One particular image from the demonstration has already taken on a life of its own: An image of De Robertis locked in a standoff with the only female police officer in the group.

The image even caught the attention of French authorities, who have sought to reinterpret it for their own ends. The director of the French police force gifted the photograph to the depicted female policewoman in an official ceremony, reframing her as their own Marianne.

To De Robertis, the face-off—and the subsequent reaction—illustrate an important shift: In 2018, Marianne has become the armed protector of the state, not the people. “By trying to make this image an icon that goes in the direction of the current power, it tries to take over the hundreds of other photos that will forever leave the indelible trace of a conception of Marianne who is against the established order,” she says. “No, they will not blur the appearance of our bodies in the field of politics.”
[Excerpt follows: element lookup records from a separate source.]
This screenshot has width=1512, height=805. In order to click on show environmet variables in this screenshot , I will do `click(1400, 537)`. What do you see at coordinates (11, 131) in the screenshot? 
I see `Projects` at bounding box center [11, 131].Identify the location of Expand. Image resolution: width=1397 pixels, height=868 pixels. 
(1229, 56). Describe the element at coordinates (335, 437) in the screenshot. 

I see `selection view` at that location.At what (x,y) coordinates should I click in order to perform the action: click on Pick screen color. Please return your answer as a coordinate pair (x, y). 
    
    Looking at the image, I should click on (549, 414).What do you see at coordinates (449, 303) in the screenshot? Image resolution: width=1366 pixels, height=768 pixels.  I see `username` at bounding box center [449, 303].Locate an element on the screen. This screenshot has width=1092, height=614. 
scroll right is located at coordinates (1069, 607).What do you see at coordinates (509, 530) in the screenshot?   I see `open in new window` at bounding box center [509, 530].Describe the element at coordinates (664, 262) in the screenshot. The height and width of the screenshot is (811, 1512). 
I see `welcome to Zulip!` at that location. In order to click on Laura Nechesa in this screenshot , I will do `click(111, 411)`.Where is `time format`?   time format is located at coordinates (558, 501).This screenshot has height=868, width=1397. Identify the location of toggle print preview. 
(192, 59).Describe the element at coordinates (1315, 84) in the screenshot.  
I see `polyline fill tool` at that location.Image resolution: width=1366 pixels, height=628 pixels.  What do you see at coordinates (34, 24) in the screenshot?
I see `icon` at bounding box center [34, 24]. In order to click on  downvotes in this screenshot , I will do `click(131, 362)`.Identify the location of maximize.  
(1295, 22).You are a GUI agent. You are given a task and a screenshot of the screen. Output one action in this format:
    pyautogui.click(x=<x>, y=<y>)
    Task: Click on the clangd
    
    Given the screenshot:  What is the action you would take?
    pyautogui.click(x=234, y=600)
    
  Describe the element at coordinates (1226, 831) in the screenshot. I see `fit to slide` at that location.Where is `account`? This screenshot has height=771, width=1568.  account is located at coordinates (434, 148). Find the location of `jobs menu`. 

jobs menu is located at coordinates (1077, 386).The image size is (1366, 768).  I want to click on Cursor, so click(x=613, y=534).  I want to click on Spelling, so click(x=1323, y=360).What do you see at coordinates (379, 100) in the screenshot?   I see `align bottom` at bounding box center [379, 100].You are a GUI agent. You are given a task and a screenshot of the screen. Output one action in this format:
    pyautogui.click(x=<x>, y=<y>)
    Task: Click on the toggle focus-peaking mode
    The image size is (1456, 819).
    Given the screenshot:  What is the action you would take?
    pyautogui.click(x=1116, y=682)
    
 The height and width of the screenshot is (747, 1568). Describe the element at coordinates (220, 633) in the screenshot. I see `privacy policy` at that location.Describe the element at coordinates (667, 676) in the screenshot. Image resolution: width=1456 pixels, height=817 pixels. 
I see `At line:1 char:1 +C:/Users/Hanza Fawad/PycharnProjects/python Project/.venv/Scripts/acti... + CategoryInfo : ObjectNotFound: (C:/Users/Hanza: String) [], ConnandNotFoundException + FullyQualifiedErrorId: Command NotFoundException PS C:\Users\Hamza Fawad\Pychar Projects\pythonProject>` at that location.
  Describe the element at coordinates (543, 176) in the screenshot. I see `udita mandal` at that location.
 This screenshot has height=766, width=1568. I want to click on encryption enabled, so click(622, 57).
Throughout history, she says, women have been forced into the dichotomy of “the virgin” and “the whore”—De Robertis references the theorist Laurette Massant in her artistc statement—and she sought to push against that oversimplified framework by seeking out the police officer. “Today, social networks… have already launched a new sexist contest,” she observes. “Who is the real Marianne? The ‘uniformed police officer’ or the ‘anarchist slut’?”

Across France, tens of thousands of people have mobilized over the past six weekends in a battle that began over a proposed hike in fuel tax but morphed into expressions of wider dissatisfaction about living conditions and the policies of French president Emmanuel Macron.

In recent days, the furor has somewhat calmed down after Marcon made emergency concessions to the protesters. On December 21, the French National Assembly approved tax cuts for low-income workers estimated to cost the state around €15 billion ($17 billion). But it remains unclear what effect the protests will have on the future of French politics.

Meanwhile, anti-establishment movements inspired by the protesters (and their high-visibility yellow vests) have since spread worldwide, with “yellow vest” demonstrators surfacing in Brussels, Germany, Greece, and Portugal as well as countries as far-flung as Taiwan, Canada, and Iraq.